No one has proven this fact more sufficiently than Dr. Susan Kempson. Dr. Kempson is a noted equine nutrition researcher in the Dept of Preclinical Veterinary Sciences, Royal School of Veterinary Studies, at the University of Edinburgh in Scotland. Dr. Kempson has conducted numerous electron microscope studies of the equine hoof wall. Electron microscopes use electrons rather than light to capture images and magnify them up to two million times.
Dr. Kempson’s Research
Dr. Kempson demonstrated with scanning electron microscope photos that a horse supplemented with excessive selenium developed a lack of structure in the hoof horn. Sulfur is required to build the strong cross links necessary for a healthy hoof horn. However, excess selenium substitutes in place of sulfur, creating a weak hoof structure. In addition, the soil where the horse lived was deficient in copper. Copper will help protect the horse from the detrimental effects of small amounts of excess dietary selenium.

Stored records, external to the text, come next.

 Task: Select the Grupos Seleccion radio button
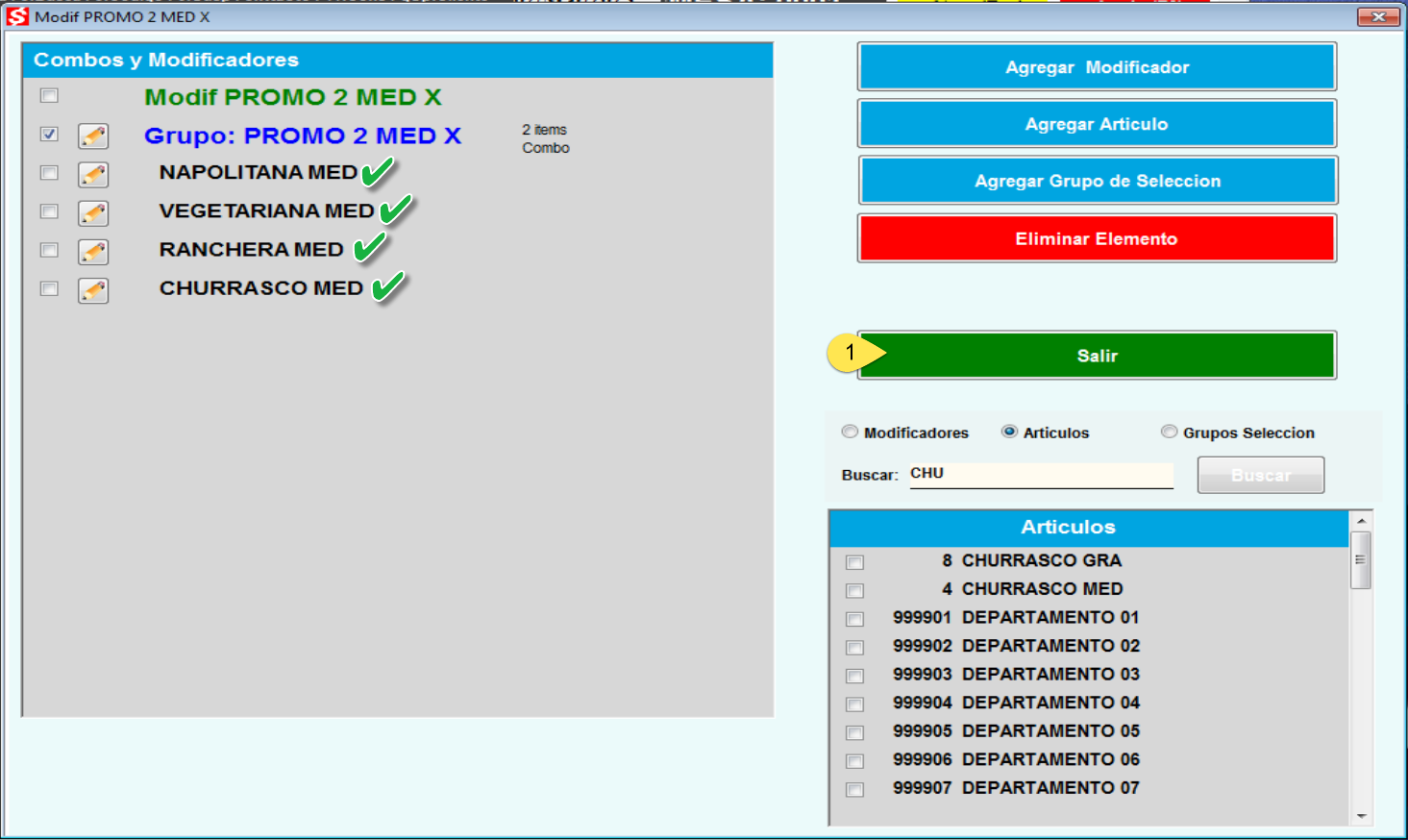[1170, 432]
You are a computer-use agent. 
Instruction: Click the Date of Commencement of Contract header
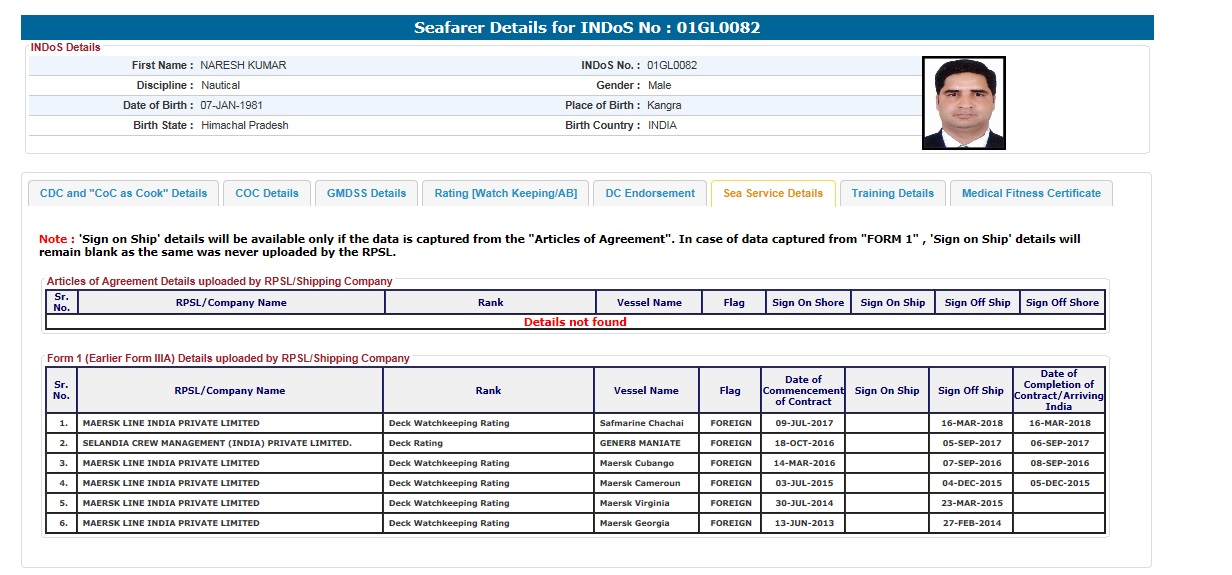click(803, 391)
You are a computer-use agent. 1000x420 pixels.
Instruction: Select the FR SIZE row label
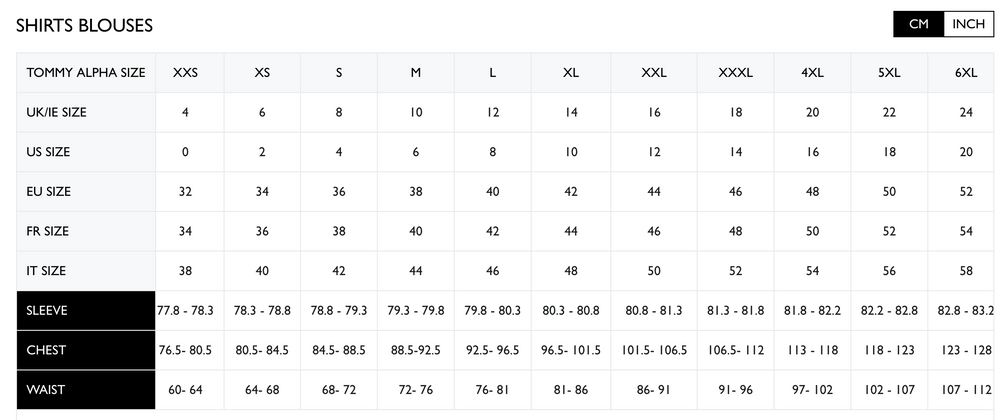coord(48,231)
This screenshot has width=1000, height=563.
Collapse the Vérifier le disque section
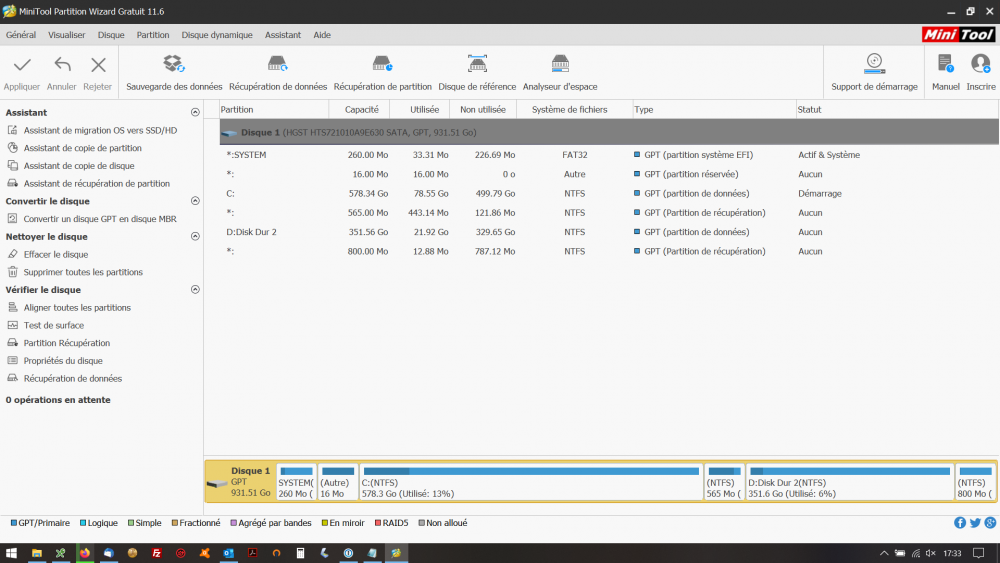coord(195,290)
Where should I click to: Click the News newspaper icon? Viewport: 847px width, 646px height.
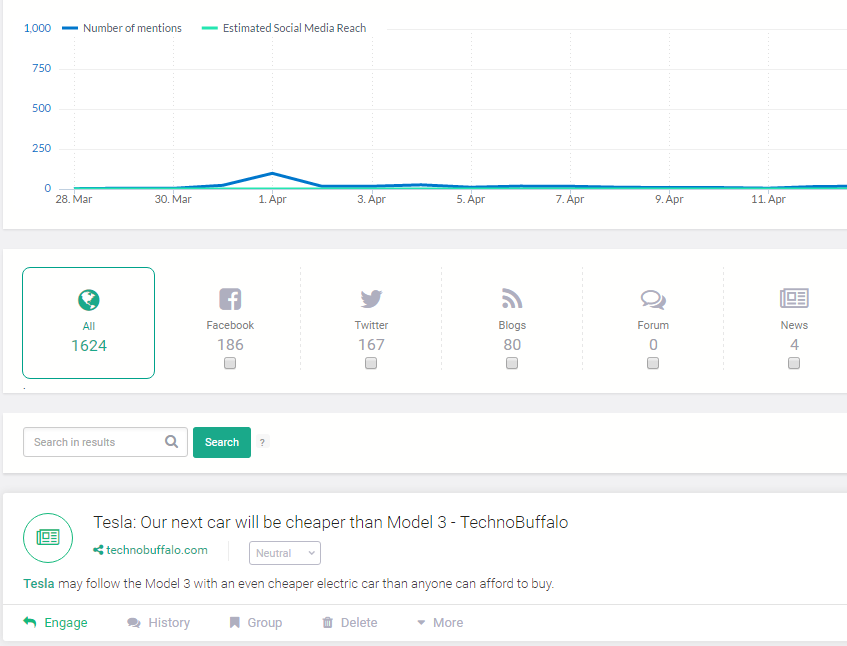pos(794,298)
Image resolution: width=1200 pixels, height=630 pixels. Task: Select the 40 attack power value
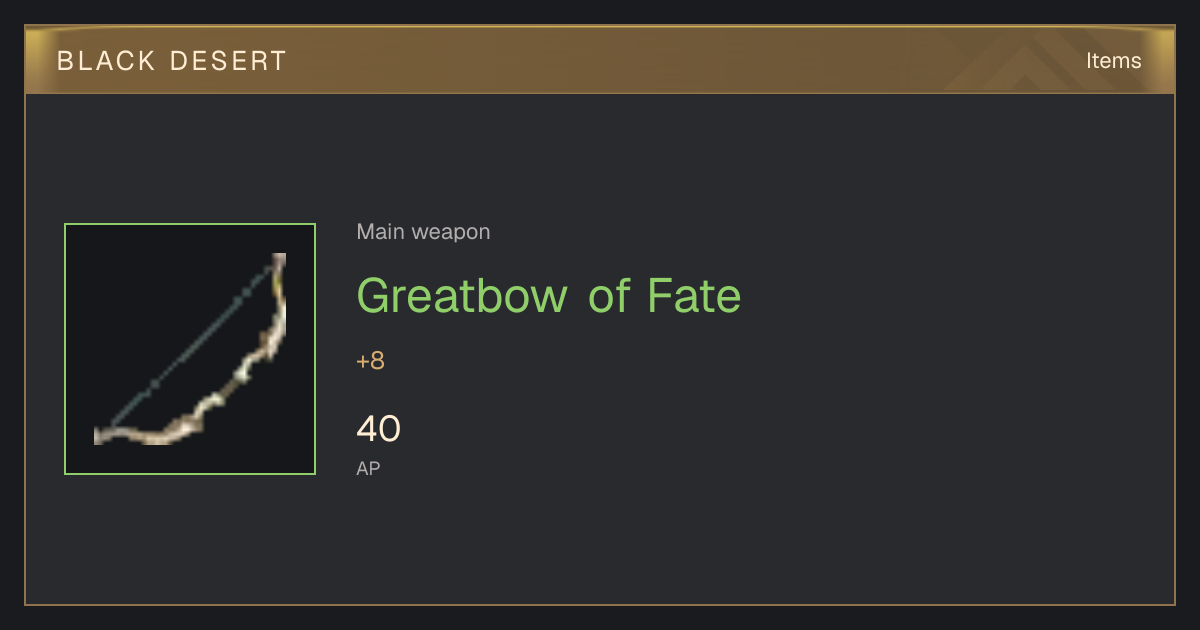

The electron microscope photos also showed that bacteria had invaded the space between the cells. Interestingly, Dr. Kempson found that bacteria were the front-line invaders of the hoof wall, setting up the environment for the secondary fungal invaders. The several different species of organisms that have been isolated from infected hooves all have one thing in common – they thrive on the sulfur-containing collagen of the hoof wall.
In the above case, after three months of discontinuing the selenium and supplementing copper, the horse returned to his normal activities.
Calcium Deficiencies
Hoof wall quality also deteriorates with calcium deficiency. Calcium deficiency is often a result of diets high in bran and creates weak, crumbly hoof horn. The poor hoof wall quality develops holes and defects. This allows the bacteria and fungi associated with white line disease to penetrate.
Final Observations
The above information explains many circumstances associated with white line disease. However, it does not explain the puzzle of why horses in the well-managed facility and the overfed horse often have some of the most challenging white line problems. In agreement with Burney’s Chapman’s observations, it is possible that the horse consuming a high carbohydrate diet, especially a sweet feed, is predisposed to white line disease due to changes in the hoof wall environment that are favorable for these hoof-eating organisms.